→ TASK DIRECTIONS
Pick out every row below that contains the string "Where", and copy each of those rows. Case counts.

→ RECORD LIST
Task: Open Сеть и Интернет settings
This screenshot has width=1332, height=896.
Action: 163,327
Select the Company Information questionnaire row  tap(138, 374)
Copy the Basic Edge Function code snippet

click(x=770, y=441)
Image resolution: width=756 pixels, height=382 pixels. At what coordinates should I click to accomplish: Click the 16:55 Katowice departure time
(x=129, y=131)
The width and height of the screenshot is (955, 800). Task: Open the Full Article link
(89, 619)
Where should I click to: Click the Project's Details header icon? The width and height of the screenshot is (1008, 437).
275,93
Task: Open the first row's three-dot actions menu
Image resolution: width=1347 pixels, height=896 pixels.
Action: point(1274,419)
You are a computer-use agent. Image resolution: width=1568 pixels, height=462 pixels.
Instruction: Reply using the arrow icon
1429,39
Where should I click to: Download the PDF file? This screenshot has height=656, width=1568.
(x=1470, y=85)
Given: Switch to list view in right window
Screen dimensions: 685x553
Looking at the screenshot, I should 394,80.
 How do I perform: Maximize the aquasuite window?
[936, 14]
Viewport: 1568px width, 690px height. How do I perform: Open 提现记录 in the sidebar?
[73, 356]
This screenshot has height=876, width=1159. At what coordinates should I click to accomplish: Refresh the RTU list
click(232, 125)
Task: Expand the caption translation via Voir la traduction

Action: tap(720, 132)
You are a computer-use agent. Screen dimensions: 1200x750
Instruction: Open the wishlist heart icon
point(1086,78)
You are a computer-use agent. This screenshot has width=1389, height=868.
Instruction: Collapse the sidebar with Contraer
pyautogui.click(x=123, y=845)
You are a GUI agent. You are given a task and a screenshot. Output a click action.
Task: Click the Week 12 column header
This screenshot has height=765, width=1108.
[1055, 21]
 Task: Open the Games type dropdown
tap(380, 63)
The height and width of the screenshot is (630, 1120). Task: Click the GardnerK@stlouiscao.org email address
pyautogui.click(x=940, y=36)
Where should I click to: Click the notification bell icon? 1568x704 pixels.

→ OUTPUT OF THE EXERCISE
Where should I click to: Click the Project's Details header icon? The width and height of the screenshot is (1008, 437).
Where should I click to: Download the PDF file? This screenshot has height=656, width=1568.
Where should I click to: Click the notification bell icon? 1568x704 pixels.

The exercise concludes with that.